The well-known digital certificate authority DigiCert recently announced in a blog post that it is revoking approximately 0.4% of its domain validation certificates. Given the company's market share in the digital certificate industry, this 0.4% could affect tens of thousands or even more digital certificates.

The primary reason for the revocation is that DigiCert found errors in domain validations using CNAME records, where normally the prefix must include an underscore. Subdomains without an underscore were still considered non-compliant.

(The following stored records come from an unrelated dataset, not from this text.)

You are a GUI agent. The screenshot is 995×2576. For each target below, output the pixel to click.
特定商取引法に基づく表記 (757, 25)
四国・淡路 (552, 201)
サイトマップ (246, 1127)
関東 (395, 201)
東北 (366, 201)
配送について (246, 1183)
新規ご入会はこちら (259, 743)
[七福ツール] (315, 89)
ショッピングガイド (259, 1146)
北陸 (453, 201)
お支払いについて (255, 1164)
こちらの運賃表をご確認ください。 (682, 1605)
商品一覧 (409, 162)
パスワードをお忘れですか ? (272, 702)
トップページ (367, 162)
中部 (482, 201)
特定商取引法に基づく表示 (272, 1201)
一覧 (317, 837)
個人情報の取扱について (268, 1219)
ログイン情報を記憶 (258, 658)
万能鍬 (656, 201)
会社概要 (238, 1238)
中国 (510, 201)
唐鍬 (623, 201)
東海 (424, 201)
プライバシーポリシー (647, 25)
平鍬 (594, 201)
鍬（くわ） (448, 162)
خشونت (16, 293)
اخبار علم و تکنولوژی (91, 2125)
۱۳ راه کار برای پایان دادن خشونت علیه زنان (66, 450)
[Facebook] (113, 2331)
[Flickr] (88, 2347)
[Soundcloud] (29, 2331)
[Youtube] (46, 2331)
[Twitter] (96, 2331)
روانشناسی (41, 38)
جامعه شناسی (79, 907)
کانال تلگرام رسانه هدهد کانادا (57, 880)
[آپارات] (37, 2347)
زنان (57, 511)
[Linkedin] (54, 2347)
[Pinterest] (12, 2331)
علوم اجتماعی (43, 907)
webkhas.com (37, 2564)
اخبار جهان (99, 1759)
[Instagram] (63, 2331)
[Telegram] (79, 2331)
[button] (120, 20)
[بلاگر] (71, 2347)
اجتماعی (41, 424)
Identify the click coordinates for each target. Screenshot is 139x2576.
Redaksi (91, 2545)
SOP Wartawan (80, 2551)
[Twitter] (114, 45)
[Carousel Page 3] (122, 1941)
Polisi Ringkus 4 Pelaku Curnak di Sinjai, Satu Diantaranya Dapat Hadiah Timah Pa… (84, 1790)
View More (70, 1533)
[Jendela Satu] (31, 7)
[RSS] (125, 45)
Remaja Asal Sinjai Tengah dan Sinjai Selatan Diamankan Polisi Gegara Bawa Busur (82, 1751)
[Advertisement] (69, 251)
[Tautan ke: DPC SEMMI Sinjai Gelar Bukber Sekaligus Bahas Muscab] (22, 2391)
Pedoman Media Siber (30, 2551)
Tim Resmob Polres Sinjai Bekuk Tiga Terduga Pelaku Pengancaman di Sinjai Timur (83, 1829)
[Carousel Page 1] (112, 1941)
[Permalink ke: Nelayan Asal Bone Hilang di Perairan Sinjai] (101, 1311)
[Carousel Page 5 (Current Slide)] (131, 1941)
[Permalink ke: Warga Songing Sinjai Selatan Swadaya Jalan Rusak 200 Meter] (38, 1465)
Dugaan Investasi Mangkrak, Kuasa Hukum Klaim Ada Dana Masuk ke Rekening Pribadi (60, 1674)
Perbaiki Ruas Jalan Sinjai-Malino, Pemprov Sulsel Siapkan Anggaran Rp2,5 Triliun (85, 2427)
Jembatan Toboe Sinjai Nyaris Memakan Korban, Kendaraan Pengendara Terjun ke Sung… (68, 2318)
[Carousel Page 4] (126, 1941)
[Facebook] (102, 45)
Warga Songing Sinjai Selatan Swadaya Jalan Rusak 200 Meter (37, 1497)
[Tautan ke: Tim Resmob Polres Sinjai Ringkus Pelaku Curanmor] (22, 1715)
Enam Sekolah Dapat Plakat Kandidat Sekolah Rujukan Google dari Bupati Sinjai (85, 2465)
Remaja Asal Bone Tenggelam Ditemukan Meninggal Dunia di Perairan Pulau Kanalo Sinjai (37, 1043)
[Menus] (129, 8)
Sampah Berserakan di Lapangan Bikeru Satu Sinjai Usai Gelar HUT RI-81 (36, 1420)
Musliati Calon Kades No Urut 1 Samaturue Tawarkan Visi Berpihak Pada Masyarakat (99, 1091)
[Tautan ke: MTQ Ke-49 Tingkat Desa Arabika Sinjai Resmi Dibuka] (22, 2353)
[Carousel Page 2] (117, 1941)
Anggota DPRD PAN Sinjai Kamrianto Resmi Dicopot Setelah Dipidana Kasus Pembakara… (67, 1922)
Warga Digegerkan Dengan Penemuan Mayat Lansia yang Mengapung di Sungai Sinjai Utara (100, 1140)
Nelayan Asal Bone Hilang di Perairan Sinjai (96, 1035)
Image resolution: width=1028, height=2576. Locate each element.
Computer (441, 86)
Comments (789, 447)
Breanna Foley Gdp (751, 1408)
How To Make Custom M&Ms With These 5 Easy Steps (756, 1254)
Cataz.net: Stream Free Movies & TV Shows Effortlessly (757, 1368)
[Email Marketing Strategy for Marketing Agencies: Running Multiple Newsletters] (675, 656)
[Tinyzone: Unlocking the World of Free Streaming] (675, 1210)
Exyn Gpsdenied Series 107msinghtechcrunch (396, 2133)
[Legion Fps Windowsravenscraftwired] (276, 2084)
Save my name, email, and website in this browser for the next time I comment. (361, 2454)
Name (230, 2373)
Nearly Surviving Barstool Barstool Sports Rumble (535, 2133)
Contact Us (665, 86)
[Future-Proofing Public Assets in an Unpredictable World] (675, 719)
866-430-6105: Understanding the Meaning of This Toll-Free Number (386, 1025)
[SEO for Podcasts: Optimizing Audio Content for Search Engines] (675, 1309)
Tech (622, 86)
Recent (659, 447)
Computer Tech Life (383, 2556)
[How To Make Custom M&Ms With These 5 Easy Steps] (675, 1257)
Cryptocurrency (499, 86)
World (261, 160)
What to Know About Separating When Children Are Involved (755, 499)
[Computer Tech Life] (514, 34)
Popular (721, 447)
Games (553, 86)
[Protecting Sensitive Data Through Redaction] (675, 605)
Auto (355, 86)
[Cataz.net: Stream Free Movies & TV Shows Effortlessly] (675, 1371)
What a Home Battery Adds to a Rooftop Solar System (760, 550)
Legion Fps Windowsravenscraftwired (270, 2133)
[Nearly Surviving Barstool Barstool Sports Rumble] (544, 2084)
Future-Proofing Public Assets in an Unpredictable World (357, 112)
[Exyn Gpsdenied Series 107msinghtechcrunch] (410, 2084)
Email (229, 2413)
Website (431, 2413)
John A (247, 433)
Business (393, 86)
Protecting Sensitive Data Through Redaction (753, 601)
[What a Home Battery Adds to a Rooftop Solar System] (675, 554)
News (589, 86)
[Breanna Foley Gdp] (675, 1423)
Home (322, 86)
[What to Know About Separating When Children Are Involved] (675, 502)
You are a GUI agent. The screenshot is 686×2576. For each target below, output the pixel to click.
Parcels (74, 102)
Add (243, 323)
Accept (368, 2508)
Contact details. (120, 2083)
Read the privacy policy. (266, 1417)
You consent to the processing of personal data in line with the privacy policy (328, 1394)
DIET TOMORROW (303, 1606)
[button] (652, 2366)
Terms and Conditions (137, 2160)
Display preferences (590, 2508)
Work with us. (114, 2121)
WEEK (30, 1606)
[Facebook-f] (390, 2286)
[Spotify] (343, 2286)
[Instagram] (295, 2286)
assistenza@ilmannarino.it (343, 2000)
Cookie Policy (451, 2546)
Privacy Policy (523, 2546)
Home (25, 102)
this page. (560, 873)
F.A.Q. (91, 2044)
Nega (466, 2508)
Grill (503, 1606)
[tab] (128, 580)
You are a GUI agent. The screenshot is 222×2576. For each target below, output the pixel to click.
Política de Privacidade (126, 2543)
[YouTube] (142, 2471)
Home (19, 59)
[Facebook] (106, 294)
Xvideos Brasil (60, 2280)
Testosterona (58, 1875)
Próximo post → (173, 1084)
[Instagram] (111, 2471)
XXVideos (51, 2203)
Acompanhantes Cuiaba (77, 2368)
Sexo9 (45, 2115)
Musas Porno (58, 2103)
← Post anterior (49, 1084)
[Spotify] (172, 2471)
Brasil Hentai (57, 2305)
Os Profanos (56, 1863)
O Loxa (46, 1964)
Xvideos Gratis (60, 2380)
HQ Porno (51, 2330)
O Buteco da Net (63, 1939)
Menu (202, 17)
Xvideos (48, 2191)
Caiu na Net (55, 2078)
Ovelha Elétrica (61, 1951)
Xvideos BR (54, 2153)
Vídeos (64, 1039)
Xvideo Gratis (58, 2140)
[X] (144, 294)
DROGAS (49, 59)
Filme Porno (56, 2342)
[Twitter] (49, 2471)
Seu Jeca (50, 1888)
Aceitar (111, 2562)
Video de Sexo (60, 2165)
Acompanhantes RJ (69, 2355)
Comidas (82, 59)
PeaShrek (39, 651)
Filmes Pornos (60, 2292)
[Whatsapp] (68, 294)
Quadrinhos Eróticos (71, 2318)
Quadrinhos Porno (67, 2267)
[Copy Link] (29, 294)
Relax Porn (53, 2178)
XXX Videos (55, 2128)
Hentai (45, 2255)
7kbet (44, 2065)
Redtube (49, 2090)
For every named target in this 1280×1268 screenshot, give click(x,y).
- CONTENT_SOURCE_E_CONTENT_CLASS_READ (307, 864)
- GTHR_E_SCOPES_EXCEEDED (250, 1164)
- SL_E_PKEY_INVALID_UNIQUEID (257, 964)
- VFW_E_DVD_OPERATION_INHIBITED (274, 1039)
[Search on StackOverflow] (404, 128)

During some CNAME-based validations, DigiCert noticed the absence of the underscore prefix. According to the rules of the CA/Browser Forum (CABF), these non-compliant and problematic digital certificates must be revoked within 24 hours.

Currently, DigiCert has already emailed all affected customers, requesting them to immediately revalidate and replace their certificates. If customers do not replace their certificates in time, their websites, servers, or applications may not be able to connect properly.

Note that some websites may use certificates not directly issued by DigiCert, but as DigiCert acts as a ROOT CA, they would still be affected in this scenario. It is advised to consult with the intermediate CA from which the certificate was applied for to check if a replacement is needed.

For DigiCert, this represents a significant issue that could impact its reputation in the CA field. After all, operations not complying with CABF rules are considered non-compliant, so DigiCert decided to revoke all problematic certificates within 24 hours, even if it may affect customers' usage.

Landian.news used to use digital certificates issued by DigiCert but has now switched to free digital certificates provided by Let’s Encrypt to save on expenses, fortunately not having to worry about this issue anymore.